EXERCISE - Carry on the interview transcript about Russian troops massing on Ukraine's border, starting right after its last line.

EXTRACT TO READ -
Steve, walk us through the latest that we know that's happening with Russia and their demands to NATO.
Yeah, it's, things are heating up.
I mean, we've been saying that now for several weeks, several months,
as the Russian troop build up, somewhere around 100,000 troops on Ukraine's border.
The rhetoric has been heating up, but it feels like, certainly if you believe, the leaks coming
out of the Biden administration, and to a certain extent, the public statements coming out of
the Biden administration, I mean, Jen Saki, the White House press secretary, said the other day that
a Russian invasion of Ukraine could happen at any time. And I think that's right. I think that's
a reflection of what the intelligence is telling us, particularly as we've seen additional
Russian troop movements over the past week. And the Russians seeming to prepare a pretext for
the invasion and talking about it more openly. Look, I think this is just very, very worrisome.
You have Secretary of State Anthony Blinken meeting the Ukrainian president yesterday. He's going
to meet Russian Foreign Minister Sergei Lavrov on Friday in some last ditch attempt to put this off.

GIVEN ENTRIES -
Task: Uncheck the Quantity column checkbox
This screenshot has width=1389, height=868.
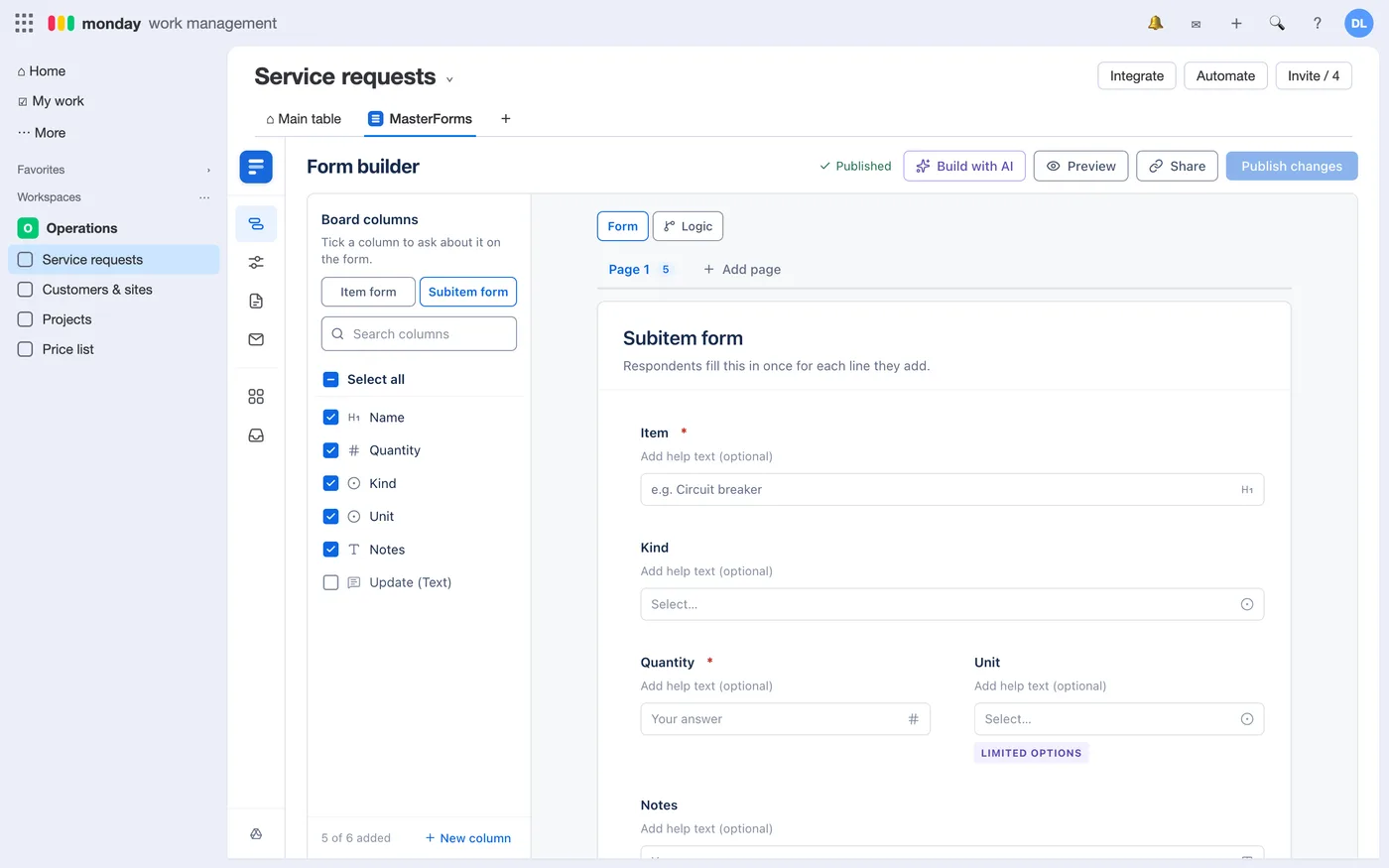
...
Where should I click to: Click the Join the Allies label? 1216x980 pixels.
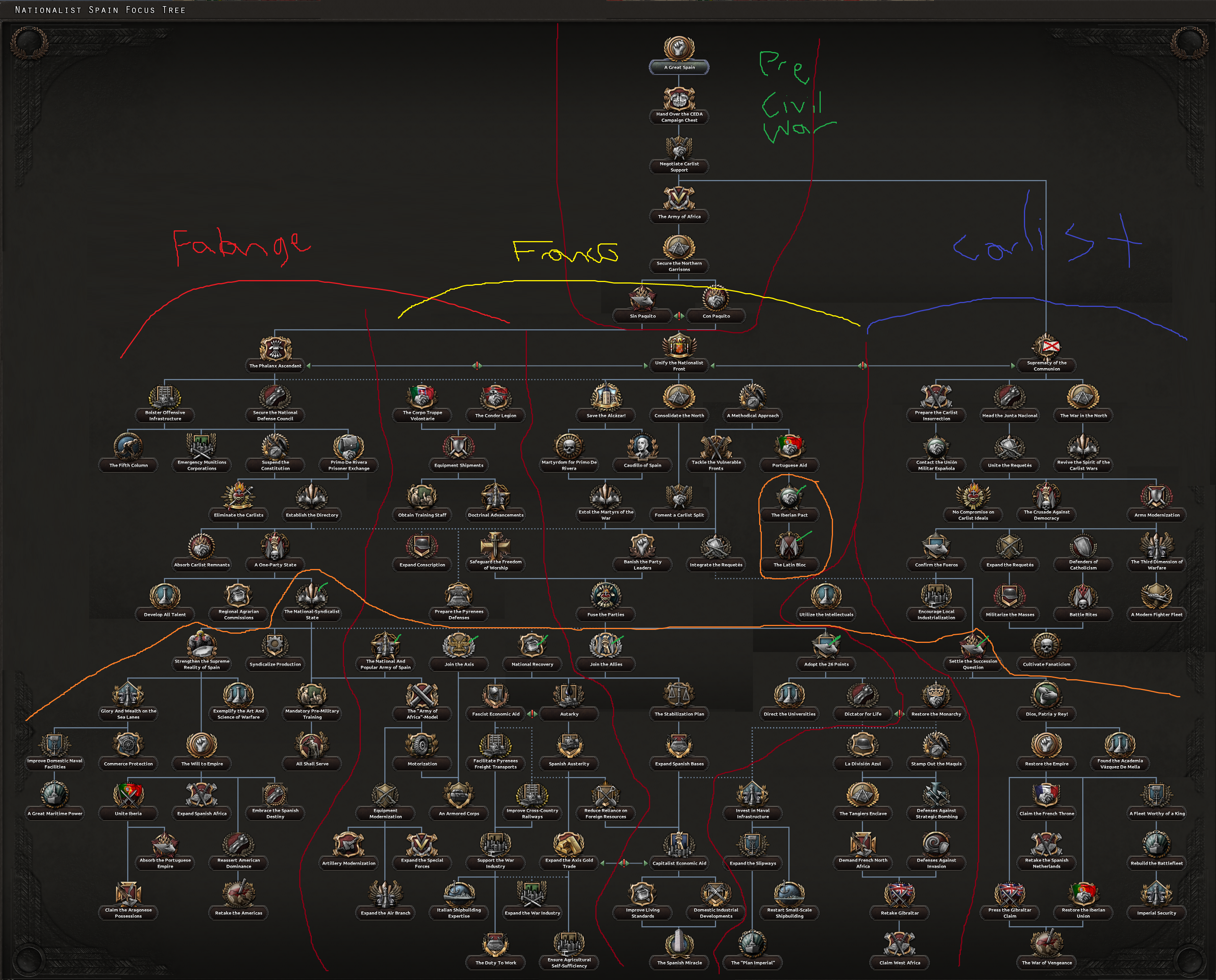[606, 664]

REPLY TO THE TASK -
the Russians, of course, are putting out statements saying it's crazy to think that they would
ever invade Ukraine, that these are routine exercises that they're conducting with 100,000 people
right on the border. I think, you know, it doesn't, it's a perilous moment. I think an invasion
is far, far more likely than not. And I think the downstream consequences are significant as
David wrote about in his newsletter yesterday.
David?
Yeah, you know, I think this is a really dangerous moment because I feel like what we're beginning
to see is how momentum for war happens in the sense that as it's more publicly known
and, you know, part of the reality is that it's very hard to hide a troop build up
these days in the era of satellite reconnaissance.
And as it gets more publicly known that Russia is building up a force that's sufficient
probably to overwhelm the Ukrainian army in relatively short order, that they're poised
in offensive positions, that this does not look remotely like an exercise, that shuttle
diplomacy is taking place.
And we've seen shuttle diplomacy take place before in the run up to war.
I remember the shuttle diplomacy as the British task force.
sailed down to the Falkland Islands, that this momentum looks to build. And the question is,
what is the off-ramp for Vladimir Putin at this point? And, you know, what's interesting to me,
you know, it seems to me one of the more, it seems to me one of the more no-brainer moves on the part of
the, not just the United States, because the United States is not the only player here.
I mean, you have powers in Europe as well to do what they can short of war to deter Vladimir Putin.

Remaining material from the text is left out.